__SOURCE__:

+++

In less than two months apart, torrential rains swept across the country and brought with it record floods that devastated properties – many homes were declared unlivable, damaged farm assets, and forced thousands of residents to evacuate from their homes.
On May 30, a state of emergency has been declared for the entire Canterbury region, east coast of the South Island, following heavy rains and flooding.
Hundreds have evacuated their homes, and many others have abandoned their homes as heavy rains raised water levels in the area. Local media called this year’s flooding a “one-in-100-year deluge”.
On June 20, another spell of torrential rain has inundated the North Island’s East Coast. Severe floods in Gisborne District have forced families to self-evacuate. At least four roads in the district have been washed out or blocked by landslips.
On July 16, hundreds of people were evacuated from their homes as the Marlborough Region of New Zealand declared a state of emergency. Some areas have recorded more than 300mm of rain within 48 hours which raised river levels. Officials say that this year’s flood has been the largest ever recorded in the region.
Simultaneously, the Buller district on the south island’s west coast declared a local state of emergency as heavy rains caused landslips and riverbanks to break, forcing two thousand residents to leave their homes.
The region had a similar experience with its neighbouring Marlborough district when 300mm of rain fell within just two days. The area suffered widespread damage prompting the government to give $600,000 in emergency aid to affected communities.
Talking to 1News, Associate Professor Asaad Shamseldin from the University of Auckland’s Civil and Environmental Engineering department says that this flooding resulted from climate change and could be a “new norm”. His basic message is the need for preparedness among communities.
Shamseldin also explained that land-use changes magnify the impacts of floods. For people to be well-prepared for such extreme events, we need to reassess risks. There should be a “very serious conversation” that will need to happen between the government and local communities to define “acceptable risk” to plan for the future.
Shamseldin says that mitigating the impacts of flooding in New Zealand could include early warning, stop banks, raising the floor level or houses and relocation.
Extreme events around the world
While extreme events are impacting several regions across New Zealand, countries worldwide are also experiencing the same thing.
The record rainfall in western Europe that started on July 15 has turned into catastrophic flooding that claimed at least 195 lives in Germany and Belgium. Burst rivers and destructive flash floods collapsed houses and ripped up roads and power lines.
Some blamed the German flood alert system for failing to communicate the dangers to its residents, resulting in a vast number of deaths and massive property and infrastructure damages.

+++

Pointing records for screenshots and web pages
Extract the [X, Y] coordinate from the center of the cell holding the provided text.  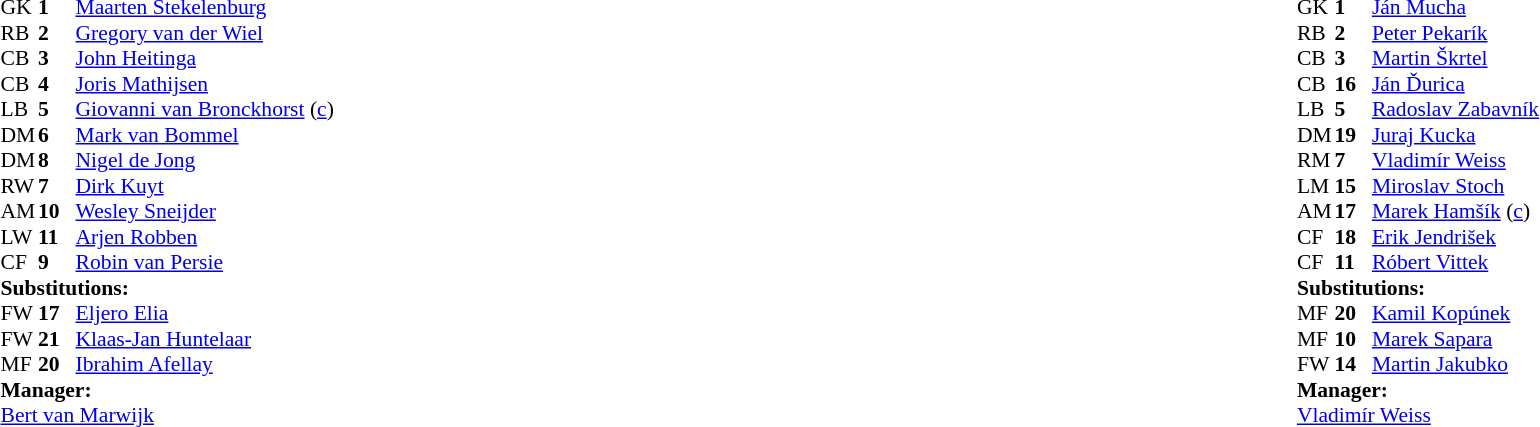
Miroslav Stoch [1456, 186]
Dirk Kuyt [205, 186]
15 [1353, 186]
Klaas-Jan Huntelaar [205, 339]
Martin Jakubko [1456, 365]
LW [19, 237]
Ibrahim Afellay [205, 365]
Vladimír Weiss [1456, 161]
21 [57, 339]
John Heitinga [205, 59]
Ján Ďurica [1456, 84]
RW [19, 186]
8 [57, 161]
Nigel de Jong [205, 161]
Robin van Persie [205, 263]
Marek Hamšík (c) [1456, 211]
16 [1353, 84]
Giovanni van Bronckhorst (c) [205, 109]
Radoslav Zabavník [1456, 109]
14 [1353, 365]
Kamil Kopúnek [1456, 313]
LM [1316, 186]
Martin Škrtel [1456, 59]
RM [1316, 161]
6 [57, 135]
Juraj Kucka [1456, 135]
9 [57, 263]
Peter Pekarík [1456, 33]
Arjen Robben [205, 237]
Wesley Sneijder [205, 211]
Mark van Bommel [205, 135]
Erik Jendrišek [1456, 237]
Gregory van der Wiel [205, 33]
19 [1353, 135]
Marek Sapara [1456, 339]
Róbert Vittek [1456, 263]
Eljero Elia [205, 313]
4 [57, 84]
Joris Mathijsen [205, 84]
18 [1353, 237]
Locate the cell with the specified text and output its [X, Y] center coordinate. 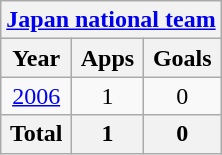
Apps [108, 58]
2006 [36, 96]
Total [36, 134]
Goals [182, 58]
Year [36, 58]
Japan national team [111, 20]
From the cell containing the given text, extract its center point as (x, y) coordinate. 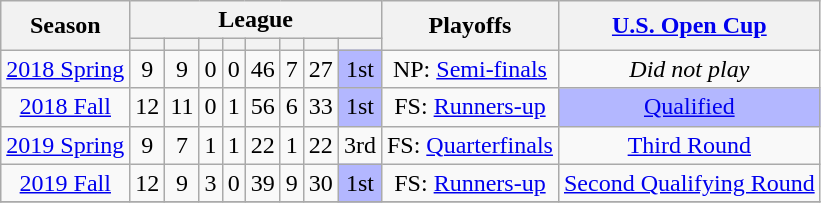
2018 Fall (66, 107)
27 (320, 69)
3 (210, 183)
Second Qualifying Round (689, 183)
U.S. Open Cup (689, 26)
Season (66, 26)
56 (262, 107)
Did not play (689, 69)
11 (182, 107)
30 (320, 183)
Third Round (689, 145)
3rd (360, 145)
39 (262, 183)
2018 Spring (66, 69)
46 (262, 69)
2019 Spring (66, 145)
NP: Semi-finals (470, 69)
6 (292, 107)
Playoffs (470, 26)
League (256, 20)
2019 Fall (66, 183)
Qualified (689, 107)
FS: Quarterfinals (470, 145)
33 (320, 107)
From the cell containing the given text, extract its center point as [x, y] coordinate. 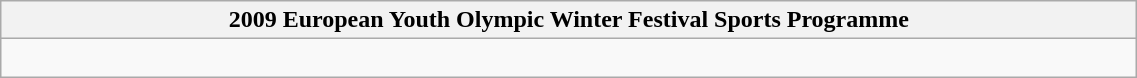
2009 European Youth Olympic Winter Festival Sports Programme [569, 20]
Pinpoint the cell where the given text exists, returning its [X, Y] midpoint coordinate. 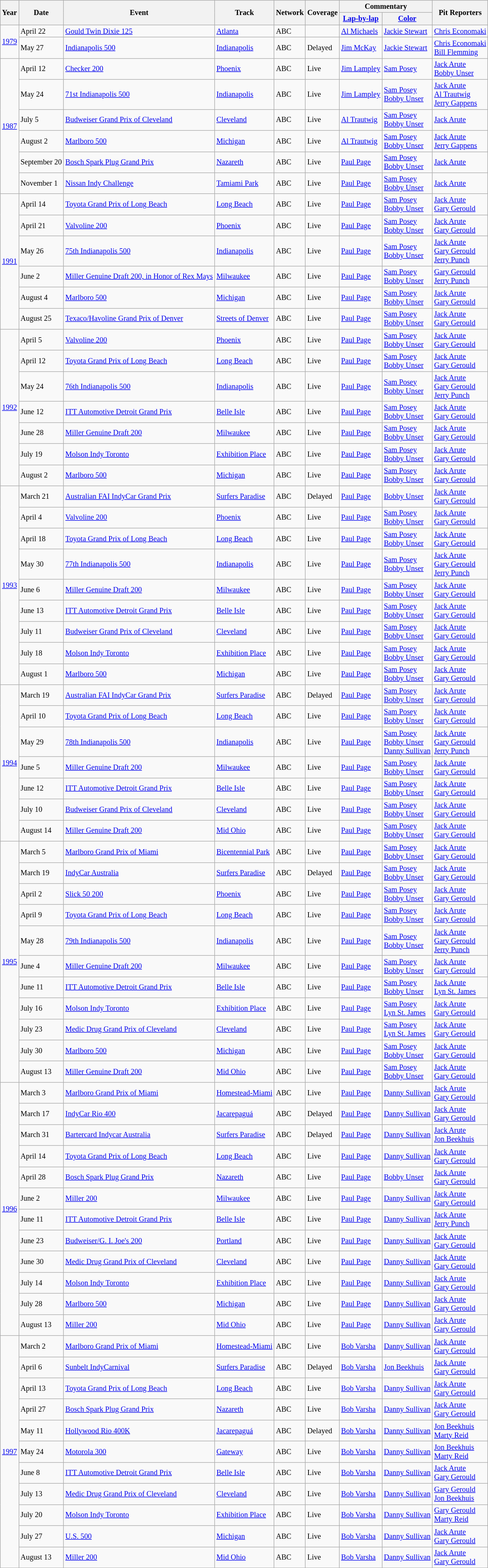
July 5 [41, 120]
April 27 [41, 1410]
Tamiami Park [245, 183]
Bicentennial Park [245, 852]
November 1 [41, 183]
Event [139, 12]
July 16 [41, 1009]
Jack Arute Jerry Punch [460, 1220]
Sam Posey [407, 69]
June 23 [41, 1241]
Indianapolis 500 [139, 48]
Gateway [245, 1452]
March 17 [41, 1114]
Portland [245, 1241]
IndyCar Rio 400 [139, 1114]
July 11 [41, 632]
March 31 [41, 1135]
March 5 [41, 852]
July 30 [41, 1051]
June 4 [41, 966]
Gary Gerould Marty Reid [460, 1516]
April 10 [41, 717]
1995 [10, 962]
Chris Economaki [460, 31]
Jack Arute Lyn St. James [460, 988]
U.S. 500 [139, 1537]
May 30 [41, 564]
1996 [10, 1209]
March 3 [41, 1093]
May 28 [41, 941]
1997 [10, 1452]
Jack Arute Jerry Gappens [460, 141]
May 11 [41, 1431]
August 14 [41, 831]
June 13 [41, 611]
Chris EconomakiBill Flemming [460, 48]
Miller Genuine Draft 200, in Honor of Rex Mays [139, 277]
Checker 200 [139, 69]
Jon Beekhuis [407, 1368]
April 18 [41, 539]
Network [290, 12]
April 28 [41, 1178]
July 20 [41, 1516]
Jack Arute Bobby Unser [460, 69]
April 9 [41, 916]
Al Michaels [361, 31]
1987 [10, 126]
April 6 [41, 1368]
July 14 [41, 1283]
July 23 [41, 1030]
June 28 [41, 433]
Streets of Denver [245, 319]
1994 [10, 763]
Pit Reporters [460, 12]
July 27 [41, 1537]
Track [245, 12]
71st Indianapolis 500 [139, 95]
1979 [10, 42]
March 21 [41, 496]
Nissan Indy Challenge [139, 183]
July 13 [41, 1495]
Coverage [322, 12]
Gary Gerould Jon Beekhuis [460, 1495]
May 26 [41, 251]
Year [10, 12]
Hollywood Rio 400K [139, 1431]
Gould Twin Dixie 125 [139, 31]
75th Indianapolis 500 [139, 251]
July 19 [41, 454]
June 6 [41, 590]
May 27 [41, 48]
1991 [10, 262]
March 2 [41, 1347]
Bartercard Indycar Australia [139, 1135]
August 1 [41, 674]
May 29 [41, 742]
Sam Posey Bobby Unser Danny Sullivan [407, 742]
June 30 [41, 1262]
July 18 [41, 653]
Sunbelt IndyCarnival [139, 1368]
April 2 [41, 894]
77th Indianapolis 500 [139, 564]
Texaco/Havoline Grand Prix of Denver [139, 319]
April 5 [41, 340]
April 21 [41, 226]
Date [41, 12]
July 28 [41, 1305]
78th Indianapolis 500 [139, 742]
76th Indianapolis 500 [139, 387]
Budweiser/G. I. Joe's 200 [139, 1241]
August 4 [41, 298]
Jim McKay [361, 48]
Jack Arute Jon Beekhuis [460, 1135]
April 4 [41, 518]
June 5 [41, 768]
September 20 [41, 162]
April 13 [41, 1389]
July 10 [41, 810]
Atlanta [245, 31]
August 25 [41, 319]
IndyCar Australia [139, 873]
Motorola 300 [139, 1452]
Commentary [386, 6]
Gary Gerould Jerry Punch [460, 277]
April 22 [41, 31]
Color [407, 19]
June 8 [41, 1474]
Slick 50 200 [139, 894]
79th Indianapolis 500 [139, 941]
Lap-by-lap [361, 19]
1992 [10, 408]
Jack Arute Al Trautwig Jerry Gappens [460, 95]
1993 [10, 585]
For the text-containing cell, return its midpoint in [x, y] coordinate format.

+++

__CHALLENGE 1__:
Reproduce the passage of the article on the New Zealand floods from "Shamseldin says that" up to and including "the same thing.".
__CHALLENGE 2__:
Write the next part of the article on the New Zealand floods, picking up after its final sentence.

__EXERCISE ANSWER 1__:
Shamseldin says that mitigating the impacts of flooding in New Zealand could include early warning, stop banks, raising the floor level or houses and relocation.
Extreme events around the world
While extreme events are impacting several regions across New Zealand, countries worldwide are also experiencing the same thing.

__EXERCISE ANSWER 2__:
But the government responded that flood warning systems sent out alerts a few days before the heavy rains, and it is up to the local communities to decide how to respond to the warning.
Several towns in the southern Netherlands suffered damage from flooding on July 16. Netherland’s Prime Minister Mark Rutte says that without a doubt, floods that swept the country and in Europe is a result of climate change.
Rutte says that to stop any future flood disasters, the first thing to do is give space to rivers, which the country is already doing. After the major flooding in 1993 and 1995, the Dutch reshaped areas around the river.
The heavy rains and flooding that hit Germany also came to Austria, causing flood alarms to sound off across Salzburg and Tyrol. The flood in Austria is described as a 50-year flood event.
BBC News published on July 5 that Edinburgh was hit with nearly half of its average July rainfall in under an hour as storms flooded the city.
On July 12, Kew, London, received a month’s worth of rain in one day, causing flash floods in the district. The average rainfall in July is 44.5mm, but 47.8mm fell in just a day on a Monday morning. Residents evacuated from their homes, train services were cancelled, while cars were submerged in water, the BBC reported.
And who could forget the landslide in Atami Japan after heavy rains hit the Shizuoka prefecture that happened on July 3?
Climate change and extreme events
Many factors contribute to flooding, but a warming atmosphere is causing more extreme rainfall to occur.
Average temperatures worldwide have already increased to 1.2C since the industrial age, and it will keep on rising until governments reduce their GHG emissions drastically, according to a BBC article.
Professor Hannah Cloke, a hydrologist who set up and now advises the European Flood Awareness System, says that they see evidence that the storm that hit western Europe, an extreme one that brings lots of rain and is slow-moving, happen more often.
Hayley Fowler, professor of climate change impacts at Newcastle University, says that climate change slows down the jet stream, leading to slower-moving storms. At the same time, a warmer atmosphere holds more moisture.
She says these extreme rainfall events will become more severe and more frequent, urging countries to redesign infrastructure systems to cope with these types of events. In other words, climate adaptation and mitigation factors are need in designing and constructing infrastructure.
It is also worth noting that the flooding in Western Europe, New Zealand, and Japan happened after the Pacific Norwest’s unprecedented heatwaves.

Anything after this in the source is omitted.